Power supply systems with simultaneous use of traditional power supply and electricity from the sun - economically sound solution for private household, cottage, holiday villages and industrial premises.
An indispensable element of the complex is a hybrid inverter for solar cells, which determines the voltage supply modes, ensuring uninterrupted operation and efficiency of the solar system.
For the system to work efficiently, you need not only to choose the optimal model, but also to connect it correctly. And how to do it - we will analyze in our article. Also consider the existing types of converters and the best offers on the market today.
The content of the article:
Evaluation of hybrid inverter features
- Network converter type
- Autonomous device option
- Hybrid inverter type
Varieties of current transducers
- Comparison of BBP and hybrid installation
- Varieties of inverter waveform
- Single phase and three phase models
Solar inverter selection options
- Criterion # 1 - device power
- Criterion # 2 - level of protection
- Criterion # 3 - working temperature and dimensions
- Criterion # 4 - Efficiency
Overview of popular hybrid converters
- Xtender Multifunction Inverter Line
- Prosolar Optimum Converters
- Sinusoidal inverters Phoenix Inverter
- Domestic devices MAP Gibrid and Dominator
Possible wiring diagrams
- Option # 1 is a circuit with a DC charge controller
- Option # 2 - hybrid and network converter circuit
- Conclusions and useful video on the topic
Evaluation of hybrid inverter features
The use of renewable solar energy in combination with a centralized power supply provides several advantages. The normal functioning of the solar system ensures the smooth operation of its main models: solar panels, charge controller, the battery, as well as one of the key elements - the inverter.

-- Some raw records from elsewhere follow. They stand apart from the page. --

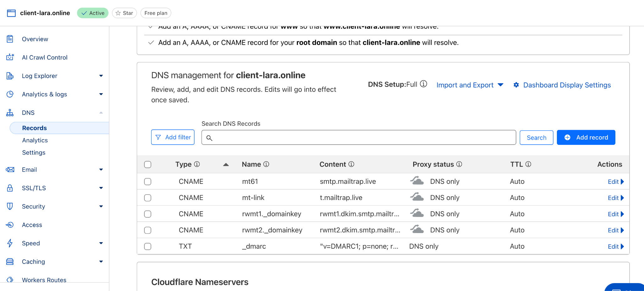Click the Proxy status info icon
Viewport: 644px width, 291px height.
pos(459,164)
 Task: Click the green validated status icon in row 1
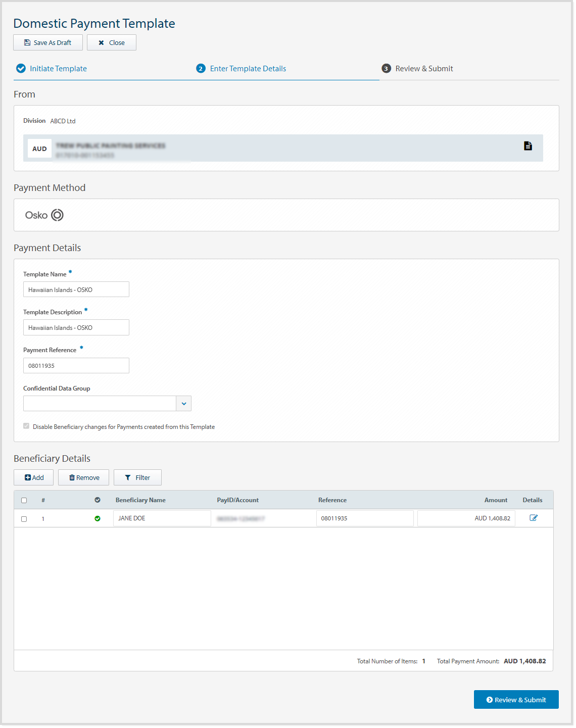click(98, 518)
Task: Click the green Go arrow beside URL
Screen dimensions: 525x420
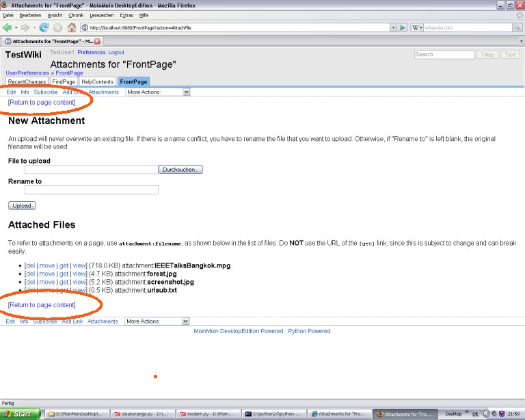Action: 403,27
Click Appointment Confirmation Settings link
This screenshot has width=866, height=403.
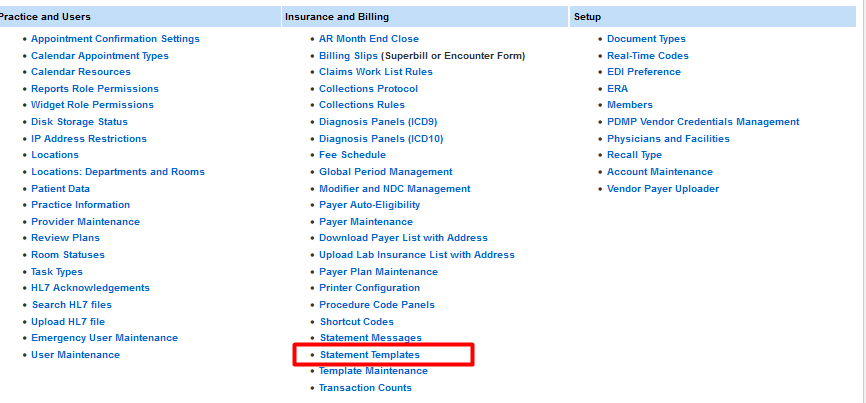115,39
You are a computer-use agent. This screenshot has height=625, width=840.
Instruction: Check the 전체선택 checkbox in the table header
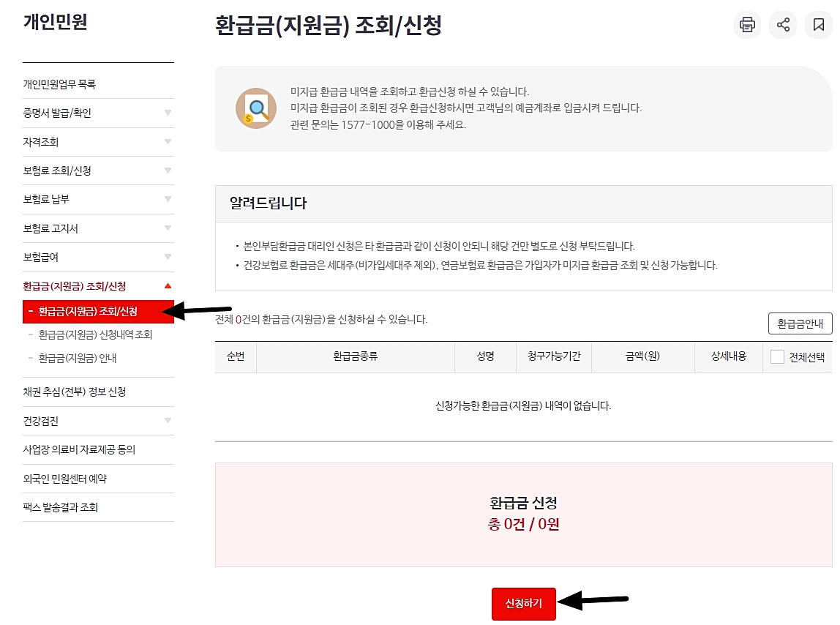[779, 356]
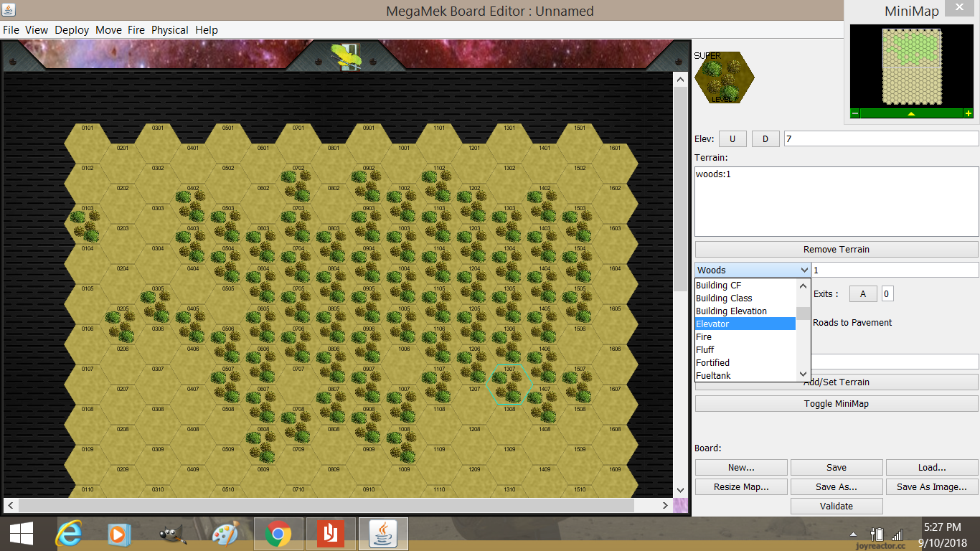
Task: Open the Physical menu
Action: pos(170,30)
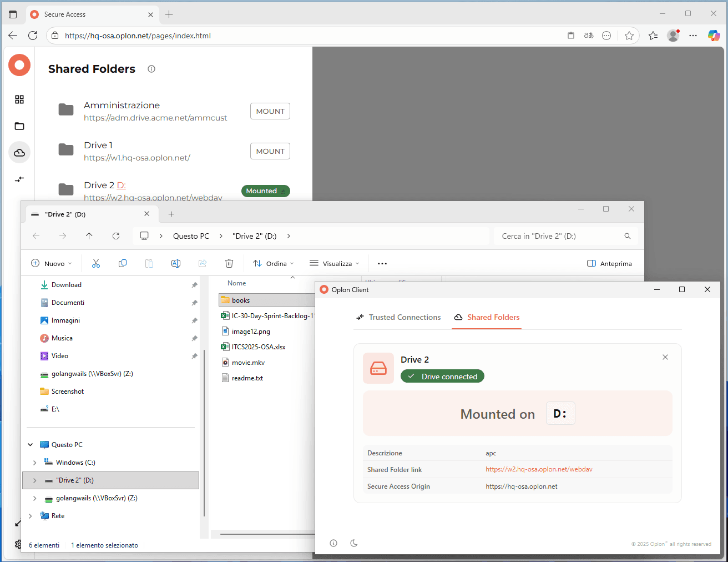Switch to the Trusted Connections tab
This screenshot has width=728, height=562.
pos(398,317)
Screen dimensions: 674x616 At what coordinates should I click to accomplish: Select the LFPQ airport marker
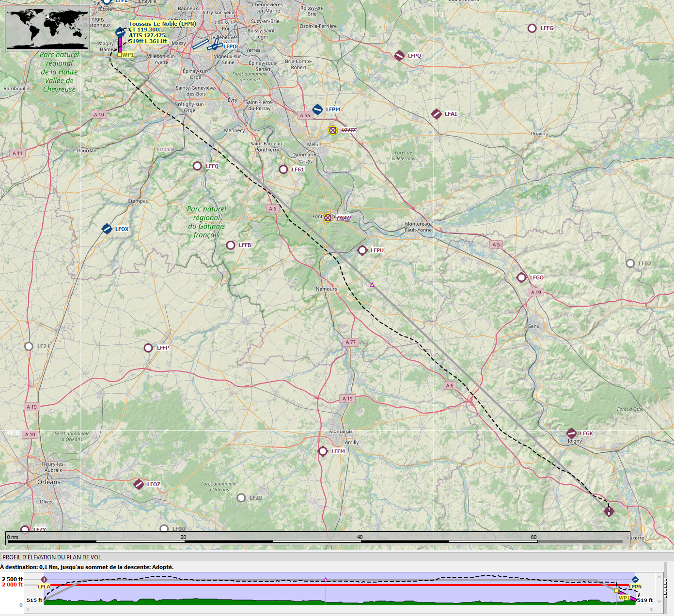point(399,56)
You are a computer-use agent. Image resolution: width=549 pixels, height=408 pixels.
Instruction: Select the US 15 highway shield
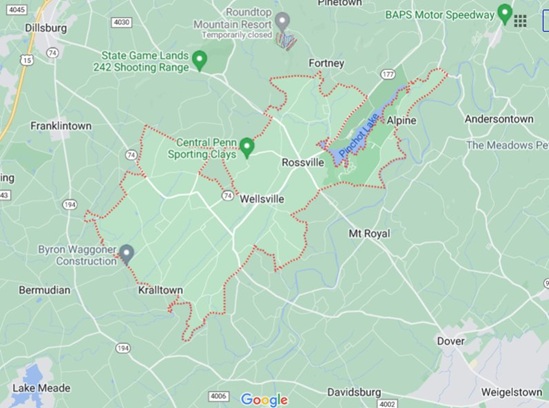[x=27, y=60]
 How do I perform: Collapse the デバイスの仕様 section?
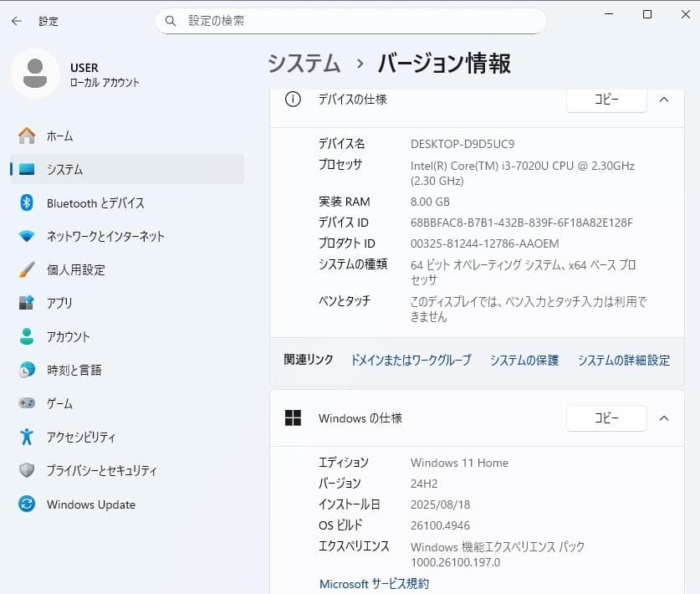(666, 100)
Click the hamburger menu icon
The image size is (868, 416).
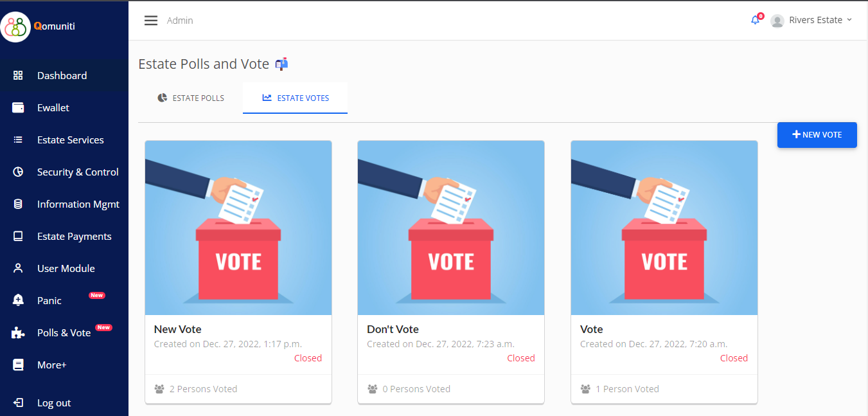tap(151, 21)
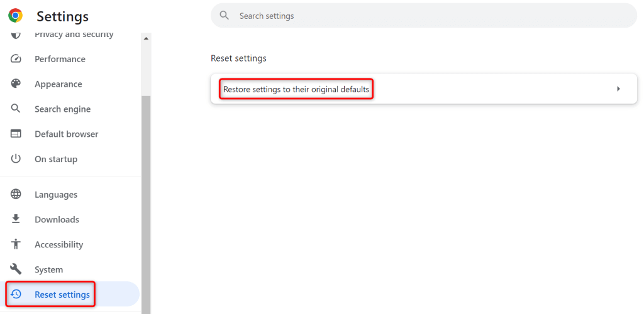Image resolution: width=644 pixels, height=314 pixels.
Task: Click the Search engine magnifier icon
Action: pyautogui.click(x=16, y=109)
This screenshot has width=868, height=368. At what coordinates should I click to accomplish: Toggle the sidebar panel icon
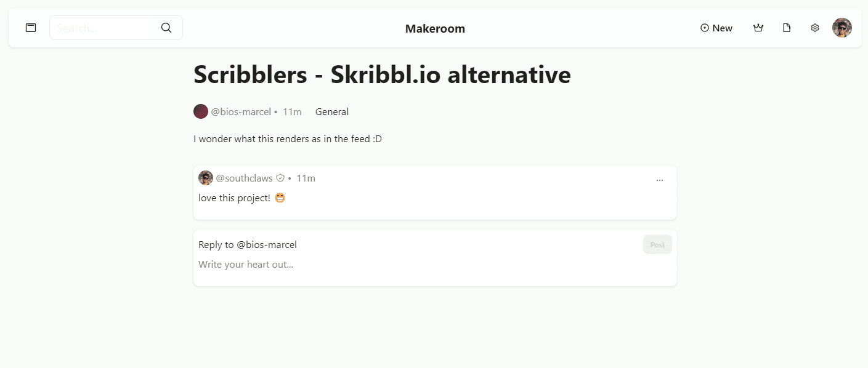[31, 28]
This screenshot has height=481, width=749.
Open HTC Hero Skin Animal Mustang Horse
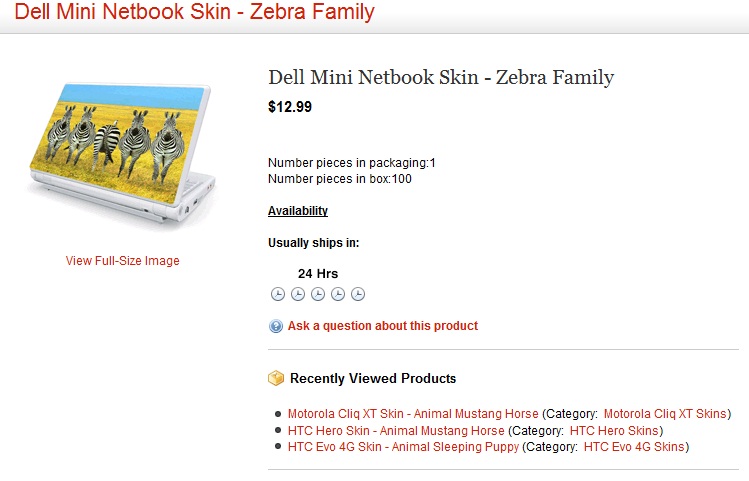[396, 431]
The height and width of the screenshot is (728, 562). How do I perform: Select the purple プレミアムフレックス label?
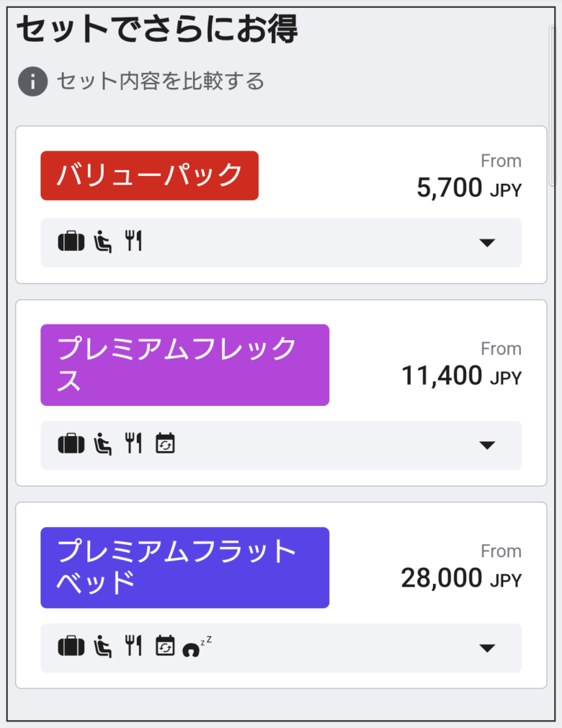184,365
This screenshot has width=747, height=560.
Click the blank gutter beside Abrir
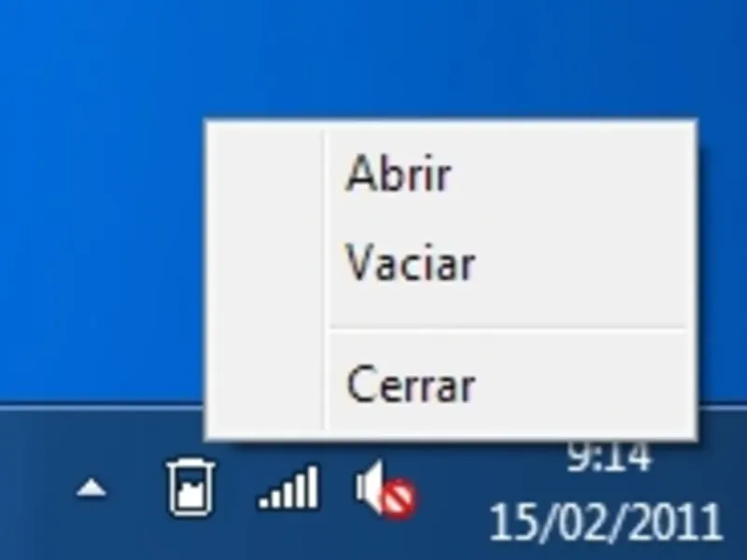267,174
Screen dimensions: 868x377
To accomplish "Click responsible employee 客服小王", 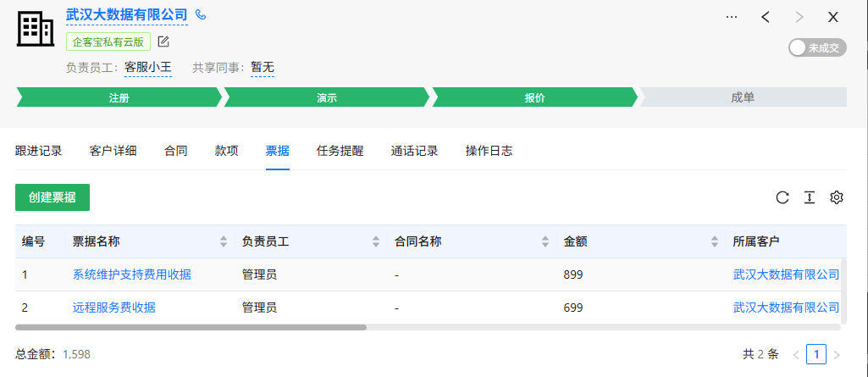I will pos(148,67).
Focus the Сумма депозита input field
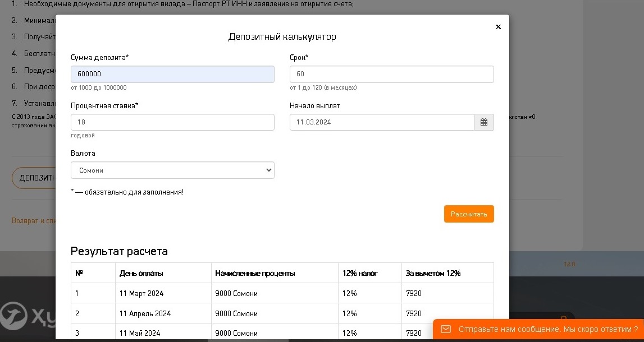Image resolution: width=644 pixels, height=342 pixels. coord(172,75)
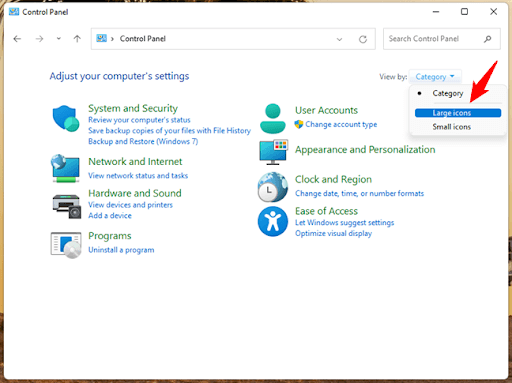The height and width of the screenshot is (383, 512).
Task: Expand the View by Category dropdown
Action: tap(435, 77)
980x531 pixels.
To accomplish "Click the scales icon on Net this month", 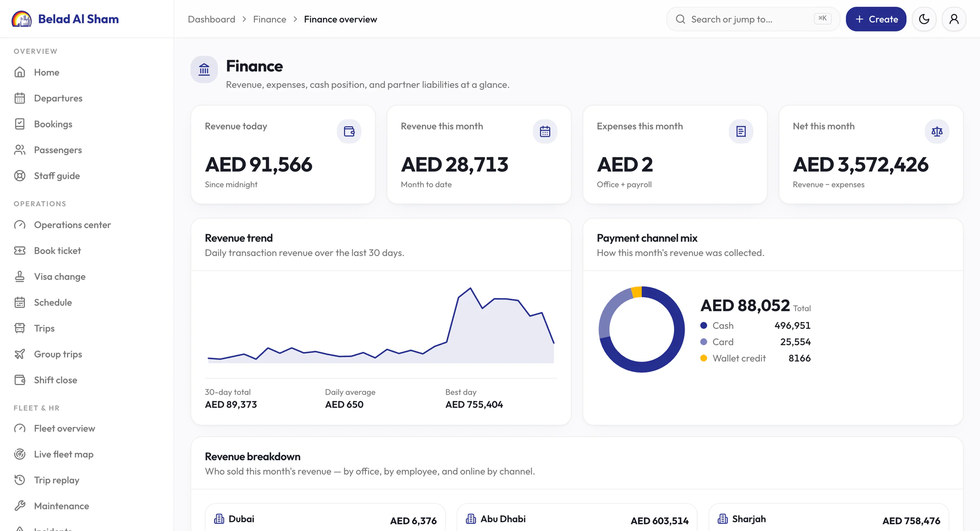I will point(937,131).
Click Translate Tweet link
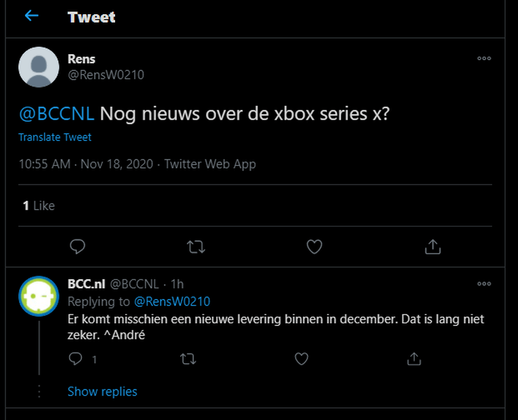The width and height of the screenshot is (518, 420). (55, 137)
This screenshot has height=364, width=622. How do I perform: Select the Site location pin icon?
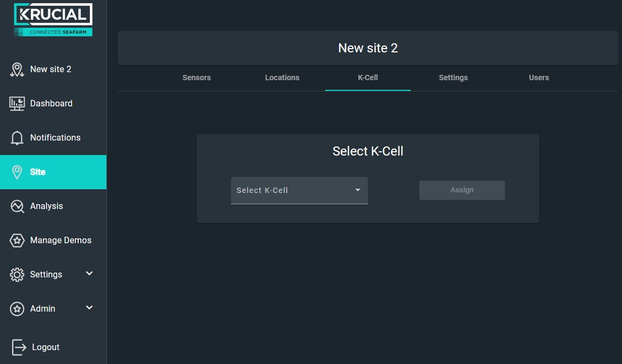coord(17,172)
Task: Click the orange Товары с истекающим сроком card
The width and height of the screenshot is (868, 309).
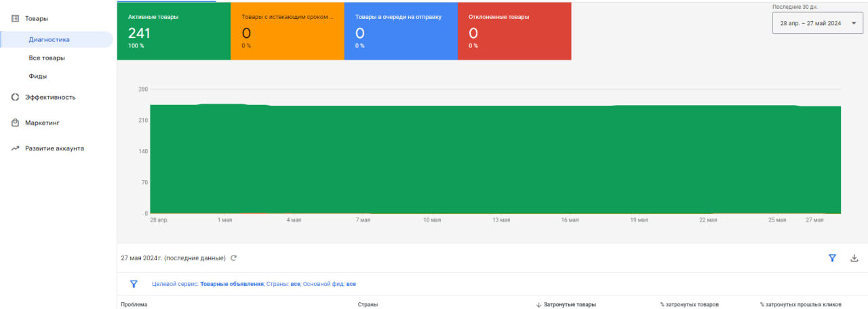Action: click(287, 31)
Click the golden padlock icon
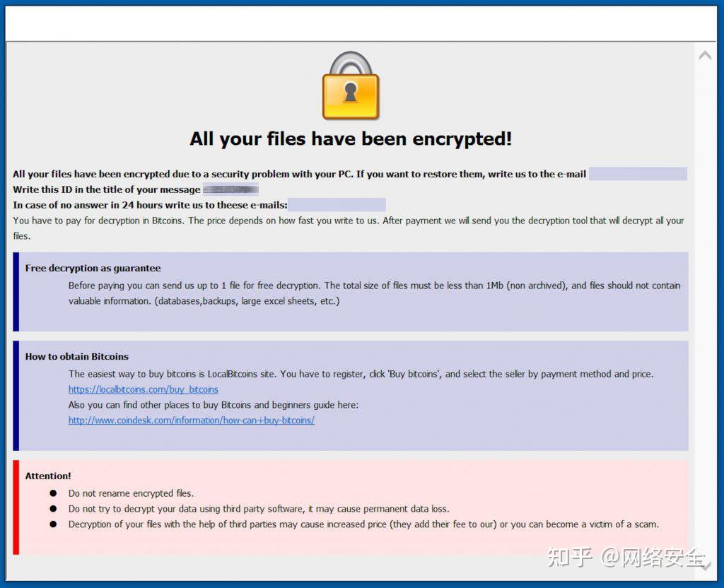Viewport: 724px width, 588px height. (x=351, y=86)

A solar system inverter is a device for converting direct current (DC) from photovoltaic panels into alternating electricity. It is on the current voltage of 220 V works household appliances. Without an inverter, power generation is meaningless.
System operation diagram: 1 - solar modules, 2 - charge controller, 3 - rechargeable battery, 4 - voltage converter (inverter) with alternating current (AC) supply
It is better to evaluate the capabilities of the hybrid model in comparison with the peculiarities of the work of its closest competitors - autonomous and network "converters".
Network converter type
The device operates on a common electrical load. The output from the inverter is connected to consumers of electricity, the speaker network.
The scheme is simple, but has several limitations:
- operability at availability of alternating current in the network;
- the mains voltage must be relatively stable and correspond to the operating range of the converter.
The variety is in demand in private homes with the current "green" tariff for electrification.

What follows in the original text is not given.